Evidence for coupling of bradykinin receptors to a guanine-nucleotide binding protein to stimulate arachidonate liberation in the osteoblast-like cell line, MC3T3-E1

The effect of bradykinin on the activation production of inositol 1,4,5-triphosphate and prostaglandin E₂(PGE₂) was examined in the murine osteoblastic cell line, MC3T3-E1. Bradykinin, at concentrations ranging from 1 to 1000 nM, stimulated the production of inositol 1,4,5-triphosphate 2.5- to 3-fold within 10 s, and elevated cytosolic-free Ca²⁺, even in the absence of external Ca²⁺. This process is mediated through the activation of phospholipase C. Bradykinin at the same concentration also stimulated the production of PGE₂ and caused a release of ³H radioactivity of the cells prelabeled with [³H]arachidonic acid, probably via the activation of phospholipase A₂. Pretreatment of the cells with pertussis toxin inhibited the stimulation of PGE₂ production and ³H radioactivity release, while the elevation in cytosolic Ca²⁺ and the production of inositol 1,4,5-triphosphate were not altered by toxin-pretreatment.
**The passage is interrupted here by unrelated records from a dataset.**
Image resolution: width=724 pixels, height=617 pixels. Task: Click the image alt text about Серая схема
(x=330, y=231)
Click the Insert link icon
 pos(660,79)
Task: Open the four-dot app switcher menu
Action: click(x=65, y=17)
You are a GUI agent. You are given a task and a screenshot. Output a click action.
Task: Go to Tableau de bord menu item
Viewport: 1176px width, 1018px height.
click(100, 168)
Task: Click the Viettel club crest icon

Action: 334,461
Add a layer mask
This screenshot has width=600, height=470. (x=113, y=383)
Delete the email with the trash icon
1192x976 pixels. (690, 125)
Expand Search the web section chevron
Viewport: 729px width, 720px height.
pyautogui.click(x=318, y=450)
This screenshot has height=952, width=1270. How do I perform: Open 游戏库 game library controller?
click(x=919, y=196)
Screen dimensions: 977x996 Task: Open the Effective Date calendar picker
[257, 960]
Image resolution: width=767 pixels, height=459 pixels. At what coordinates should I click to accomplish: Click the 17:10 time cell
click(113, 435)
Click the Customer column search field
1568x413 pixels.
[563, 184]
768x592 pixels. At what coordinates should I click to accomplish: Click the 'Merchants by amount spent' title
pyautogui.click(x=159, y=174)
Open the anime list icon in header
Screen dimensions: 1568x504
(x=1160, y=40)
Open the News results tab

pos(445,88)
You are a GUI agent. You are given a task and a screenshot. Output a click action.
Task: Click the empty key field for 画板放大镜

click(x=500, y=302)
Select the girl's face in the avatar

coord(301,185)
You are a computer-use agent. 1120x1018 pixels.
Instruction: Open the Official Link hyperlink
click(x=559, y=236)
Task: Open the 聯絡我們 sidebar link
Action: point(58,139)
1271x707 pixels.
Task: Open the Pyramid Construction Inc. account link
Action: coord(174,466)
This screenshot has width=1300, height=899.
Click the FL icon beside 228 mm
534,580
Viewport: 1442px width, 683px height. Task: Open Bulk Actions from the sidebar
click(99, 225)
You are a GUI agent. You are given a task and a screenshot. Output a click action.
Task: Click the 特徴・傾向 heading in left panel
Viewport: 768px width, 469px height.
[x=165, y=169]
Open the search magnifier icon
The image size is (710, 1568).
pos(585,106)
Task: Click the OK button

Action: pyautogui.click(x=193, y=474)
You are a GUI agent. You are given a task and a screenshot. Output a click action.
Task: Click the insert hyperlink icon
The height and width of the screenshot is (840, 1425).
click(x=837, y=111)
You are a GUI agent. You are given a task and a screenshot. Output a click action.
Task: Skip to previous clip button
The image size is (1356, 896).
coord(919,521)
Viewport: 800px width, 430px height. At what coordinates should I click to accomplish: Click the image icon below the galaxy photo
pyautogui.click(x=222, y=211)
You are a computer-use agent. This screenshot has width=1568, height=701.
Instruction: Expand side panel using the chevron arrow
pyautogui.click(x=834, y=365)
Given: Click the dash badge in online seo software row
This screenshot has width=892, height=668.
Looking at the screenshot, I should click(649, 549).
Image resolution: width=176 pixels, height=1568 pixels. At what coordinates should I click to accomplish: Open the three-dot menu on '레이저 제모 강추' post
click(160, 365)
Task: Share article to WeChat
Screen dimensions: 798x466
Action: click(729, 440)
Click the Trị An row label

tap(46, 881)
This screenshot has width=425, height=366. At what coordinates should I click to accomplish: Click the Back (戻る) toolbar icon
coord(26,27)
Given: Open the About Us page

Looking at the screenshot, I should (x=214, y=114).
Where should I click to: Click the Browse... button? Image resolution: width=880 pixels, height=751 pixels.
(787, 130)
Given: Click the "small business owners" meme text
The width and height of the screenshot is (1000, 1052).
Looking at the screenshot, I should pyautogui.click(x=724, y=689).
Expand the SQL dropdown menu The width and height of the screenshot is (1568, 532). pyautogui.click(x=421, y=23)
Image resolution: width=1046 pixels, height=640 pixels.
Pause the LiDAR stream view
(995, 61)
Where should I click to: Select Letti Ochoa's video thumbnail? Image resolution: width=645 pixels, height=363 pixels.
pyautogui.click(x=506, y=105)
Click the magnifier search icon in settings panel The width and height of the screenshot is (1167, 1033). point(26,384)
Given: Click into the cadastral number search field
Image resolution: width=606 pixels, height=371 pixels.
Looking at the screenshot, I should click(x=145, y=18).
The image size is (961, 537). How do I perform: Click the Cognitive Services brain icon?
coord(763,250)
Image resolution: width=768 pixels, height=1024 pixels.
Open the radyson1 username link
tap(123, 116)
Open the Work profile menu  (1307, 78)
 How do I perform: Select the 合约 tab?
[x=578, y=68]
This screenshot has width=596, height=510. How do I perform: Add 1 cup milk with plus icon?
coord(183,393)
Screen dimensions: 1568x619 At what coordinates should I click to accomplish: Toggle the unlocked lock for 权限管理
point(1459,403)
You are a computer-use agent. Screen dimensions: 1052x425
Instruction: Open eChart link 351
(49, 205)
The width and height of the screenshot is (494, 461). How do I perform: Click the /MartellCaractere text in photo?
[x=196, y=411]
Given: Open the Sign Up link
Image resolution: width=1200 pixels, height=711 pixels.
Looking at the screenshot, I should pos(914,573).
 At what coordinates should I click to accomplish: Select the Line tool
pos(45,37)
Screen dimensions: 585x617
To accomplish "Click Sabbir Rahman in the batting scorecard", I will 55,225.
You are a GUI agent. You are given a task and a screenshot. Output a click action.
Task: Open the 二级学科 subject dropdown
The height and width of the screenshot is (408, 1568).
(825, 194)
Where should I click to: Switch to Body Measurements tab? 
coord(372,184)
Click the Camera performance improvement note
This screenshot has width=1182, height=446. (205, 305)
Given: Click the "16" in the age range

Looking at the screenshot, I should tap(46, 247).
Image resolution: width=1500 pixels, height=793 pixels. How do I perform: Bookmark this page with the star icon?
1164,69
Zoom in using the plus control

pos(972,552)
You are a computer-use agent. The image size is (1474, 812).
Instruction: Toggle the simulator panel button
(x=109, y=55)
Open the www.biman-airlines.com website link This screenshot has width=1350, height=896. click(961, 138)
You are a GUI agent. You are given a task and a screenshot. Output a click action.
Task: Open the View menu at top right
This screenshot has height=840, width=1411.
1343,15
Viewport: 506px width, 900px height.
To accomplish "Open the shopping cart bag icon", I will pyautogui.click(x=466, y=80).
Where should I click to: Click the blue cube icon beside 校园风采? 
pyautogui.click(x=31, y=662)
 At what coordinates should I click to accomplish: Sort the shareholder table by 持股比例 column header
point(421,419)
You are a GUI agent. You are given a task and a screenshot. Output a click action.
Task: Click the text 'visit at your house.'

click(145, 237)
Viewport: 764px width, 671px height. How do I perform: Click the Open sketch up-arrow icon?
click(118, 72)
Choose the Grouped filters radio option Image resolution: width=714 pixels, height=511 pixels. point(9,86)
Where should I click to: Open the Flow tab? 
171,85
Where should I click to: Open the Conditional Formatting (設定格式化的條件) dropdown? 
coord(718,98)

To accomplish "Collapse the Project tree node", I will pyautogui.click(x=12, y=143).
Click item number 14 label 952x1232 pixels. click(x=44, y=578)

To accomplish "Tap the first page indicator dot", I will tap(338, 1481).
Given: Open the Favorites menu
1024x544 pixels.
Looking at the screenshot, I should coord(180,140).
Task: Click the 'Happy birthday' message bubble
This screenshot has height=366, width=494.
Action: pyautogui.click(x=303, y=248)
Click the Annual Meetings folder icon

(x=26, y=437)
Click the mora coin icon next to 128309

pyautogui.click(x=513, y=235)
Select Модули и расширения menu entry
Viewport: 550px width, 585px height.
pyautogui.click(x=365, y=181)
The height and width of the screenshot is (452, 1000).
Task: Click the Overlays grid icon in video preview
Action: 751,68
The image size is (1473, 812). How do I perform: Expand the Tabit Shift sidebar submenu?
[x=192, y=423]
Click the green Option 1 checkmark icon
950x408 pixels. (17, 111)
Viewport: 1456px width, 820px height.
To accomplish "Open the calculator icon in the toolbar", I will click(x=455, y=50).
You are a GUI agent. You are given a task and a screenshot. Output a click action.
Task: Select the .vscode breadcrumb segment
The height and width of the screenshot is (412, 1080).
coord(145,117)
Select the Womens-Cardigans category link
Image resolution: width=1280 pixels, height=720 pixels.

The addition of an unhydrolyzable analog of GTP, guanosine 5′-[γ-thio]triphosphate (GTPγS) to the β-escin-permeabilized cells prelabeled with [³H]arachidonic acid enhanced the release of ³H radioactivity. The simultaneous presence of bradykinin with GTPγS further activated the ³H radioactivity release in the β-escin-permeabilized cells. These results provide evidence that receptors for bradykinin in the MC3T3-E1 couple, stimulating arachidonate release, probably via the activation of phospholipase A₂, through a guanine nucleotide binding protein sensitive to pertussis toxin.